Monday, July 15, 2013

Whippoorwill Festival - 2013

This year I attended the Whippoorwill Festival for the first time. Organized by Dave Cooper, the festival is described as an earth-friendly, sustainable living skills festival. The annual festival takes place at HomeGrown HideAways, near Berea Kentucky, which I had the opportunity to visit last year during the 2012 Berea Solar Tour.

The festival lasts four days, but I only attended for one. I wanted to get a feel for things before committing to spending four days there. For those who do attend multiple days, spots for onsite camping is available. There were several tents still set up when I was there on Sunday, so it appears that several people did take advantage of the camping opportunity.

Workshops at the festival each last two hours, with three workshop sessions scheduled each day, with the exception of Thursday, when there are only two. I attended two of the workshops on Sunday: Straw Bale Construction and Repurposed and Reused Materials.

The Straw Bale Construction Workshop was led by Daryl Pifer of Cedar Ridge Farm in Edmonton, KY. I found this workshop to be very informative, and took away a couple of very useful bits of information. One thing I learned was how to re-tie a straw bale, using a straw bale needle. While this was illustrated for the purposes of creating custom sized bales to fit into small spaces, I can see an immediate use for it as a method of allowing me to use less than a full bale, without having the remaining bale get scattered before I use the rest. By far the most useful thing I learned, however, is that the state of Kentucky has special exemptions for farm dwellings and structures that allow them to be built without conforming to the building code. I have verified the information, and found that we will just have to do a few things to have our place classified as a farm, which should not be difficult. It will be more than worth it to be able to build the house we want, without worrying about the inflexibility of the building code regarding alternative building methods, composting toilets, gray water systems, etc.

The Repurposed and Reused Materials workshop was led by Lori Beard. This workshop was a good example of why I believe that festival literature should provide a description of the workshops. I, incorrectly, assumed that the focus would be on things like building supplies, which is something that greatly interests me. Granted, there was no indication in the name of the workshop that it would focus on that, so that was my mistake. Instead, it was about repurposing materials for craft projects. It was still a very enjoyable workshop, and I learned a lot. Andrea would have loved it, so I tried to remember as much as I could to share with her.

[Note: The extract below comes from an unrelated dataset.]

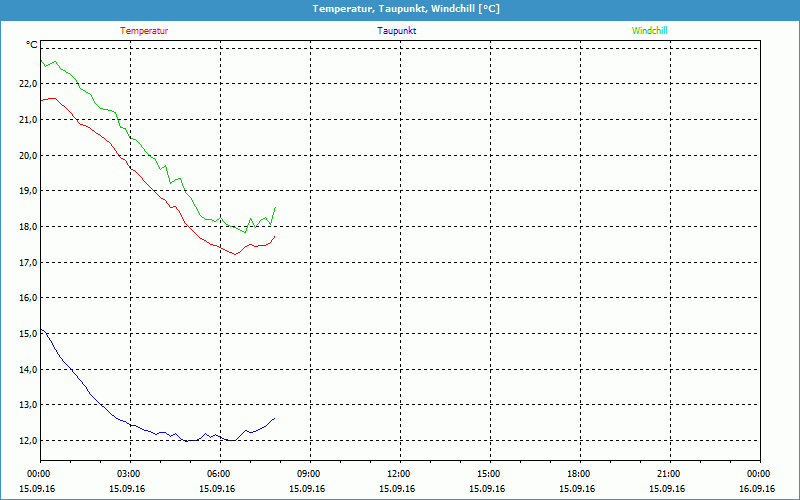The image size is (800, 500).
Task: Select the 15:00 time label on the x-axis
Action: (489, 474)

There were approximately seventy-five workshops in total, so my experience is based on only a very small percentage of what was available. Some of the others I would have liked to have attended include Tracking And Wildlife/Nature Awareness, Snakes and Salamanders of Kentucky, Walk: Tree Identification and Forest Ecology/Ecological Design, Top Bar Beekeeping, Backyard Chickens, Recycling Humanure, Identifying Collecting and Growing Kentucky Wildflowers, Running a Successful Small Business in Appalachia, and Simple Living: Getting Your Needs Met.

In addition to the workshops, the festival featured nightly speakers and music, as well as a dance and stargazing opportunities. While the workshops were informative, I think that the best way to experience the festival would be to camp on site, or at least stay late enough to take part in the evening activities. The festival also seemed like a very social event, which is not exactly the environment in which I strive. Yes, I enjoyed the festival, and I think that I would enjoy spending the weekend, but I believe it would be more enjoyable for someone at ease in social situations, rather than an introvert like myself.

I plan to attend the festival again next year, although I am not yet sure if it will be for the entire weekend or just specific days. I will wait to see the workshop schedule before making my final decision. It may also depend on whether I can find someone wanting to camp out for the weekend with me.